Task directions
Within the material below, count each line holding the string "click" and return the total alone.

Available records

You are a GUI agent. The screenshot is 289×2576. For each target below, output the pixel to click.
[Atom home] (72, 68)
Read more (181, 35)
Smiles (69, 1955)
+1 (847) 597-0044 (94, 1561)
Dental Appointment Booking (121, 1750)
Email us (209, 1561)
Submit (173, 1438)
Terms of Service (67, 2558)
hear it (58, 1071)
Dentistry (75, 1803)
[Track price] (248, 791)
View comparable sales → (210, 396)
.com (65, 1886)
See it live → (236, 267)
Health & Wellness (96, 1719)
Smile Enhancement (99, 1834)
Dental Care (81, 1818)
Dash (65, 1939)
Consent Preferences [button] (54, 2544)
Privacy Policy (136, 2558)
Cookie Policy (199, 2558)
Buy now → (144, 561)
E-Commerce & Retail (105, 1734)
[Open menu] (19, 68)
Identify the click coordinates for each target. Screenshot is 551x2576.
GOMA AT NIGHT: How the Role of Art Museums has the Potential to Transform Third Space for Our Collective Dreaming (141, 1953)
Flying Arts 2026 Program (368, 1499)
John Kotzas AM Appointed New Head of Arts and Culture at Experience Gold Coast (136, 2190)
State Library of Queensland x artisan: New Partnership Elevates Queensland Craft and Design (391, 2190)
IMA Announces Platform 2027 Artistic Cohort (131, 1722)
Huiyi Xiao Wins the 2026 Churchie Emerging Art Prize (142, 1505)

Response for this exercise
2